Writing Critiques are SO MUCH FUN!

The writing workshop yesterday was very fun. I contributed my two cents worth and it was worth a conversation. I felt like I missed some things while I was reading that others were clued into but I think I will get better at close reading the more I do this. The writing critiques I did for them were fun and I feel like I learned a lot from doing them so I guess that is always a good thing.

I also had to write a couple of writing critiques for class this week. These critiques were for students’ stories that were written last week. I did two of them. I liked the writers’ work that I did last week so I chose the same writers this week and I was surprised by the improvement in both writers’ stories. And I learned a bit from doing the critiques for these writers as well.

I think that by doing these writing critiques, I am learning how to critique my own work better. That’s always a great skill to have and you can never been too good at it!

On a personal note, we got a new couch yesterday. Well, it’s a used couch. We got it at ReSource. They treat all of their furniture so you don’t have to worry about bugs or anything like that. It’s really comfy, with recliners in both ends. I am sitting with my feet up now! And it sure is nicer than the couch that was in here before that was busted practically into pieces. And since this one has a metal frame I don’t think it will break as easy as the other one either!

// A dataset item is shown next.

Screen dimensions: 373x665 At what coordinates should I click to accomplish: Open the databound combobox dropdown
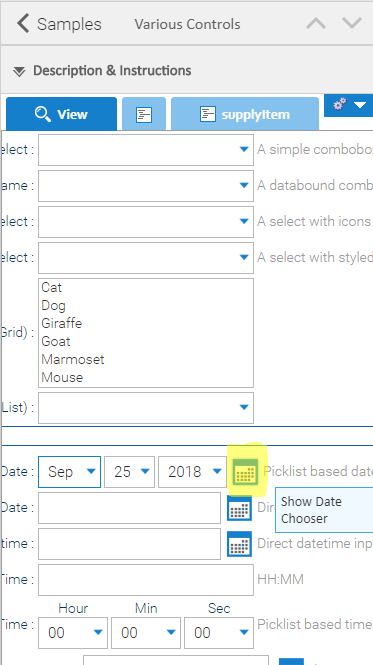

Anyway, I think it’s time to get started on the novel outlining that I want to get done today. At least two chapters is my goal! I can’t wait until I can start really fleshing out this novel!

Procrastinating Away

Just like the title says, I am procrastinating away. I am usually guilty of this to some degree, but not with so many things on my plate. I don’t usually let things get so piled up. When things get backed up like this after I’ve procrastinated for awhile, I usually get a tad bit overwhelmed.

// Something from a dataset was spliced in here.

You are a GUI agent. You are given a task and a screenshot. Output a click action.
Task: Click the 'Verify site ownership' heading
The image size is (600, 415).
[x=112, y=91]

But I’m not getting overwhelmed today. In fact, I’ve already made myself a to-do list and I checked a few things off it before I stopped to relax for awhile again. I will probably get back to things after I’m done writing this blog post.

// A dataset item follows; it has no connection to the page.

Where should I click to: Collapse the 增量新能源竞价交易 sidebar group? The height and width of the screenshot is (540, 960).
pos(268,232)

So what exactly is on this to-do list?

Well, I need to do more reviews for the poetry contest on Writing.Com (yes, I am still working on those), and I am also still working on my homework for this week as well. This week for homework, I need to read a short story and analyze it for showing vs. telling and I need to do a few critiques for the stories we wrote last week. And I told a friend of mine that I would critique a story of his so I need to get on that, as well as critique the two stories for the writers workshop on Friday.

When I look at it that way, it seems like a lot but I think that if I break it up into manageable chunks, I can handle it and get all this stuff done ahead of schedule. I’m thinking next week will be quieter and I can focus on some things that I want to do rather than have to do which will make it nicer, plus easier to get through.

Well, I’m off to tackle the first thing that’s due on my to-do list – homework!